Les recettes fiscales, en revanche, sont estimées à un niveau considérable dans le budget pluriannuel. Les impôts directs passeraient de 13,55 milliards d’euros, prévus pour cette année, à 15,71 milliards en 2027, notamment l’impôt sur le revenu des salaires, qui passerait de 6,44 milliards à 8,21 milliards au cours de la même période ; sans toutefois tenir compte d’ajustements supplémentaires du barème fiscal. L’impôt sur les sociétés passerait de 2,65 à 2,76 milliards d’euros, sans les baisses d’impôts ni l’effet de retombée économique promis par Luc Frieden pendant la campagne électorale. Les recettes de la TVA passeraient de 5,6 milliards en 2024 à 6,6 milliards en 2027. Les recettes issues de la taxe sur les abonnements passeraient de 1,23 à 1,57 milliard ; celles issues des droits d’enregistrement passeraient de 220 millions à 447 millions, soit un chiffre toujours inférieur de 15 % à celui prévu pour 2023, mais qui n’a pas été atteint en raison des taux hypothécaires. Ceux qui le souhaitent peuvent y voir une contradiction avec le « paquet » concocté pour les investisseurs et les promoteurs à la suite du Logementsdësch.

Le budget pluriannuel prévoit une contribution particulièrement notable à l’effet de ciseaux positif en ce qui concerne les accises sur les cigarettes : en 2023, elles devraient générer 263,6 millions d’euros de recettes ; cette année, ce chiffre devrait s’élever à 389 millions, et en 2027, à près d’un demi-milliard (456,5 millions d’euros). Le nouveau gouvernement et son ministre des Finances ne semblent manifestement pas prendre très au sérieux une planification budgétaire durable qui serait « différente » de celle de la coalition bleu-rouge-vert.

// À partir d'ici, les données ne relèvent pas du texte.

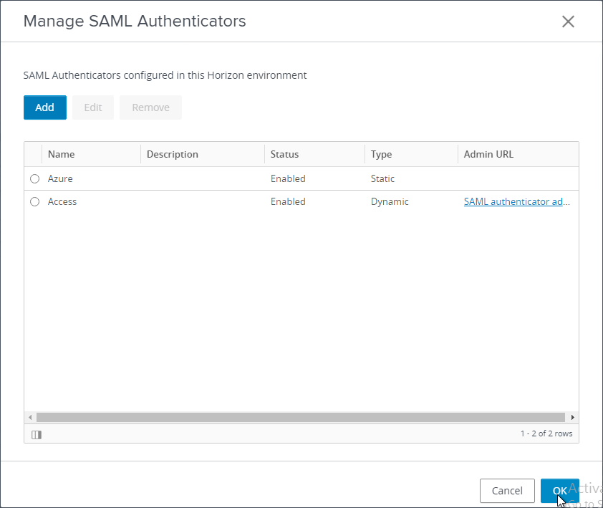Sort by the Status column header
Viewport: 603px width, 508px height.
(x=284, y=154)
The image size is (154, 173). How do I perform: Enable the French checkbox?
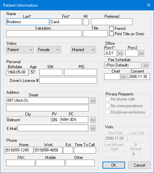click(111, 29)
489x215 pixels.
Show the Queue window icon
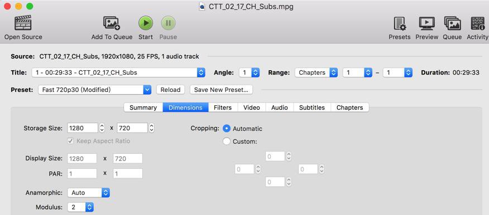click(x=453, y=23)
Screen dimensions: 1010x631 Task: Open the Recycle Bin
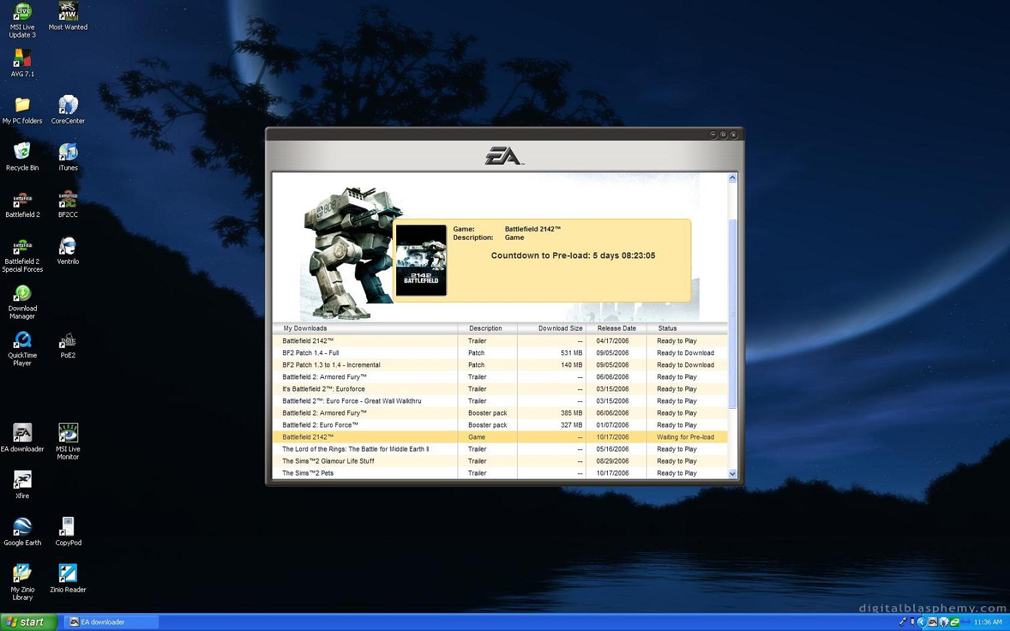click(22, 154)
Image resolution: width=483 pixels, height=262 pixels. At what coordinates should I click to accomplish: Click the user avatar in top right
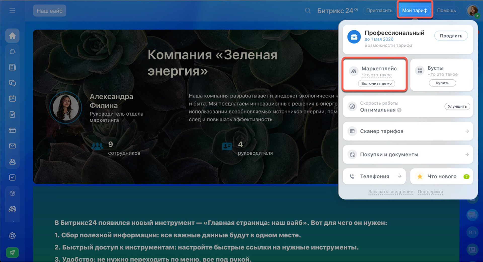[472, 11]
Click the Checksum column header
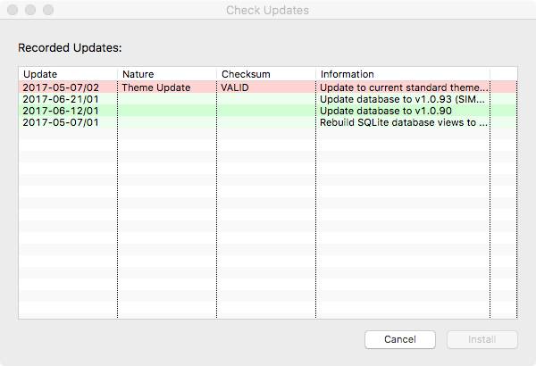This screenshot has width=536, height=366. point(266,74)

L’endettement de la commune de Mamer n’est d’ailleurs pas préoccupant. Le ministère de l’Intérieur veille à ce que les frais liés au service d’un emprunt ne dépassent pas 20 % des recettes ordinaires d’une commune. Comme l’a indiqué le ministère de l’Intérieur au Land, Mamer a consacré en 2023 11,9 % de ses recettes ordinaires au service de son emprunt de 80 millions, ce qui en faisait, en pourcentage, la troisième commune la plus grevée par les frais d’emprunt. C’est Echternach qui a consacré la plus grande part de ses recettes (16,4 %), mais on en a déjà souvent parlé.